I need to go to work, if not today, then tomorrow. Get back to living my own life, making money, making dinner. Life with all its little trials and errands. I can’t imagine it yet. Even just standing here feels like an effort. It’s hard.

I am just sitting down at the table with a cup of coffee when to my surprise Amy appears in the doorway. Her hair is rumpled, her face pale. I lower my coffee cup.

‘Amy…?’

‘Can I talk to you?’

‘Of course.’

She hovers in the doorway, pleating the bottom of her t-shirt with her fingers. She looks nervous, which is something Amy never is.

‘Amy…?’

‘When I told you that thing before… it wasn’t true.’ My mind is racing, trying to figure out what she means. The make-up? The boyfriend, or lack of one? ‘The pregnancy test,’ she whispers, and realization slams into me.

‘You mean you’re pregnant?’ She nods and I try to keep my expression neutral rather than shocked or appalled, both of which I feel, even though I, of all people, shouldn’t be either. I wasn’t that much older than Amy when I was pregnant with Emma. ‘How far along…?’

Amy shrugs. ‘I don’t know. A couple of months.’

I sit back, reeling. ‘And the father…?’

She doesn’t look at me as she answers. ‘I don’t know who it is.’

The words fall into the stillness like stones. I have no words. Amy. My little girl. It takes everything in me not to look horrified. Not to cry. And then Amy does.

‘I’m sorry, Mom,’ she says, her face crumpling as tears streak down her face. Amy, who never cries. Somehow this makes everything simpler; my choice is clear.

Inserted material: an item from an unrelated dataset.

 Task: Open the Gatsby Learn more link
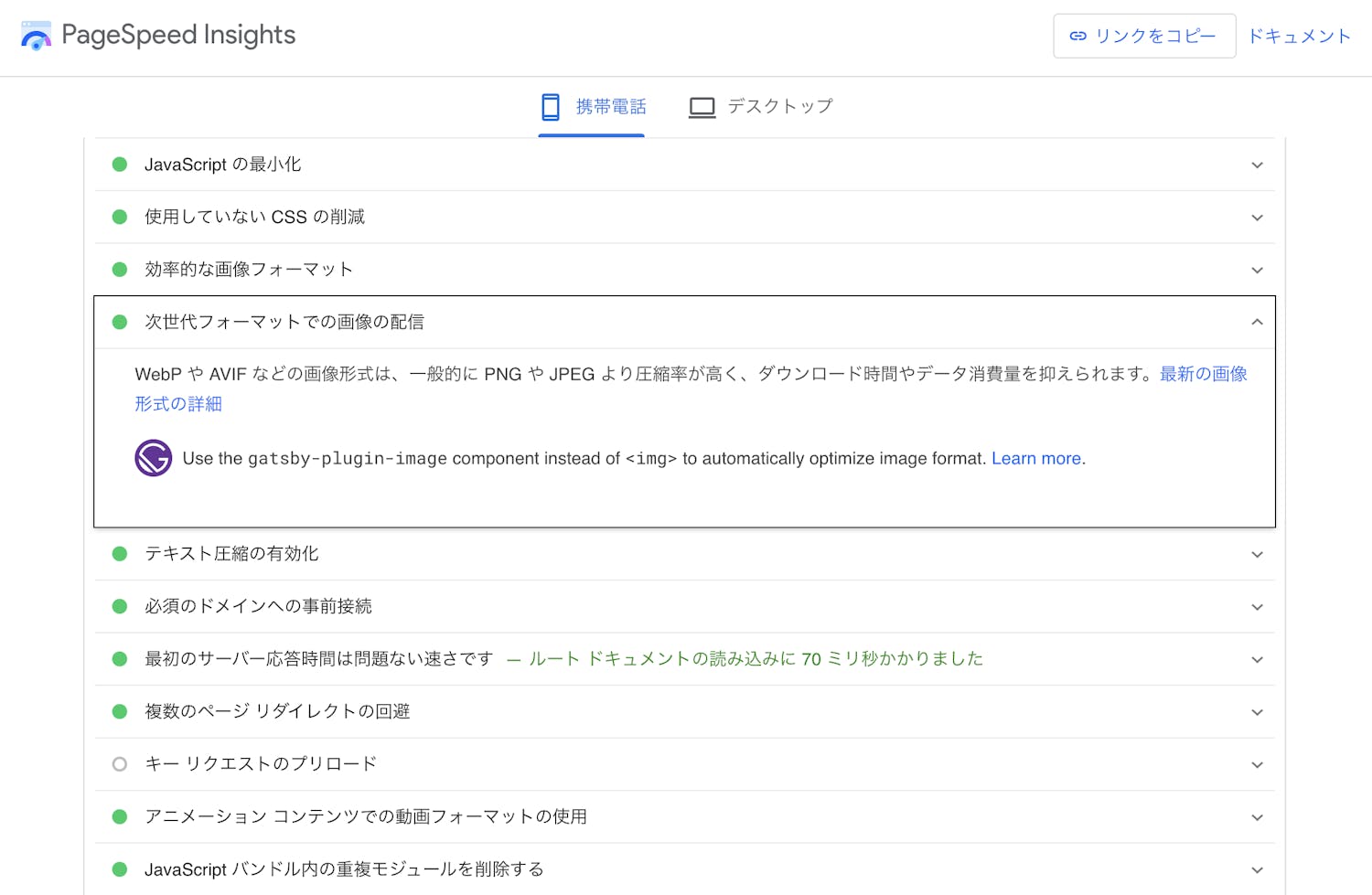pos(1035,459)
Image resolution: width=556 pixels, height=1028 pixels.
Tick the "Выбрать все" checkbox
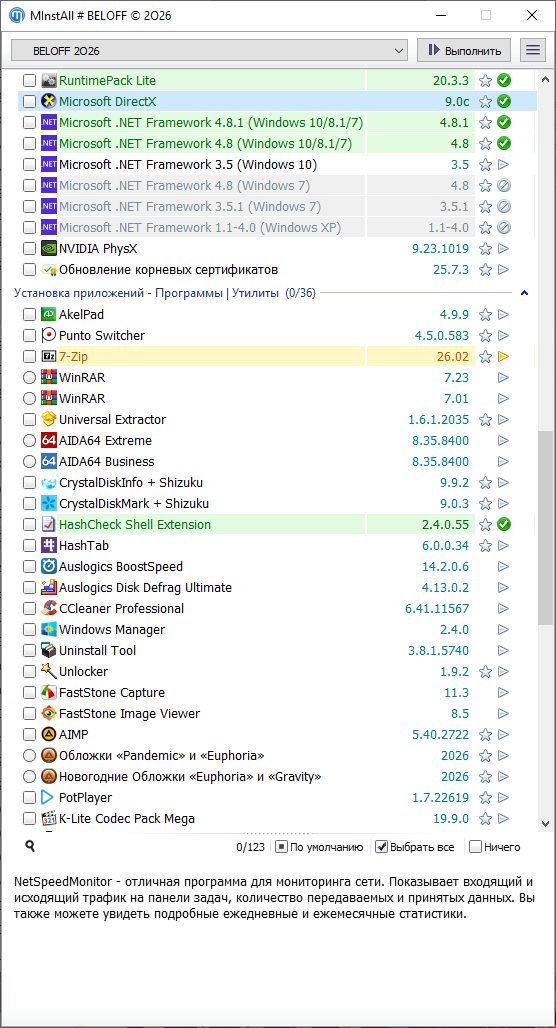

‘Oh, Amy. Amy. Come here, sweetheart.’ I fold her in my arms, hugging her for the first time in years, while she cries and trembles. I stroke her hair and tell her it’s going to be okay, even though I have no idea if it is or not. She’s fifteen years old and pregnant, no father in sight. But we can talk about all of that later. Right now all she needs to know is that I am not going to walk away from her now, or ever.